Tal vez le estamos prestando demasiado atención a lo que se dice y no la suficiente a lo que se va haciendo, yo diría incluso que con toda la cantidad de declaraciones, opiniones y discursos se nos forma una especie de cortina de palabras que nos enturbia lo que tenemos delante y no nos deja ver ni mirar con claridad nada de lo de fuera, tras la cortina sucede el mundo que otros nos narran en ese aluvión continuo y caótico de vocablos, pero apenas se puede apreciar nada nítido entre las palabras, que van cayendo en una tupida cascada, golpeando contra el suelo, formando los charcos que pisamos, y ese ruido, ese rumor o chapoteo, ya es el mundo, subtitulado y con imágenes borrosas.

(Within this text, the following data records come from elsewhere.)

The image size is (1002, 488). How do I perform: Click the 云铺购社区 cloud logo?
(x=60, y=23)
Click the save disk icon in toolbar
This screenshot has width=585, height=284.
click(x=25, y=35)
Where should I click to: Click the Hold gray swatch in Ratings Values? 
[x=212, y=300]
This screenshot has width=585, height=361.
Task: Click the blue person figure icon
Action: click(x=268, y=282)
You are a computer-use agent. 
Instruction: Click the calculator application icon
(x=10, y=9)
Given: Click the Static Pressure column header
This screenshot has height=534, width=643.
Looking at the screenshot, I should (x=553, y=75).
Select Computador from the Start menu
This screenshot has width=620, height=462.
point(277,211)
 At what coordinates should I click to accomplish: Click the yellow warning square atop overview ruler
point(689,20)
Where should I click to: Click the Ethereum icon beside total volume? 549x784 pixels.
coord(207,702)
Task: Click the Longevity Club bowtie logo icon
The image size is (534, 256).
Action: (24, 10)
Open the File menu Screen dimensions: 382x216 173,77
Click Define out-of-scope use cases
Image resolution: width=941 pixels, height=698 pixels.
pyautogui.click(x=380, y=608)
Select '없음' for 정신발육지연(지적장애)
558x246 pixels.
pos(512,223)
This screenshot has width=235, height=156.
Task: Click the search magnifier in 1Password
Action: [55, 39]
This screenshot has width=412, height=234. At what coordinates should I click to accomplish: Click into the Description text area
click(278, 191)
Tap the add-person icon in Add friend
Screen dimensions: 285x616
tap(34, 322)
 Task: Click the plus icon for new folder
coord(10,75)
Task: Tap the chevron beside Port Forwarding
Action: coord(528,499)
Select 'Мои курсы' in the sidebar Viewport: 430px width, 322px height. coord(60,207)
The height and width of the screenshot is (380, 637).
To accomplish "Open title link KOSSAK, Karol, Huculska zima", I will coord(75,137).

A veces se corre un poco la cortina con un silencio nuevo y se nos muestra lo que ocurre tal cual pasa, sin matices ni explicaciones, pero no está acostumbrado el ojo a tanta claridad y para cuando se va acomodando un nuevo chorreo cubre el hueco y nos deja otra vez dentro, atrapados tras la catarata que nos tapa la mirada.

Puede que en realidad lo que se dice y hace ya apenas se diferencien, y que una cosa tire de la otra o la prepare, precipite o justifique, quizás las palabras, lo que se nos dice o se nos cuenta va transformando todo lo que sucede y que fuera, tras la cascada, el mundo ya sólo es un fiel reflejo de una amalgama de discursos inconexos y tampoco tenga demasiado sentido. Quizás ya sea el momento de atravesar la cascada y darle nueva forma o mayor sentido a lo que va ocurriendo, porque cada vez el mundo parece más cosa de otros, como si fuera la vida otra serie de Netflix, y no pudiéramos hacer más que darle al botón de siguiente capítulo o esperar a la próxima temporada.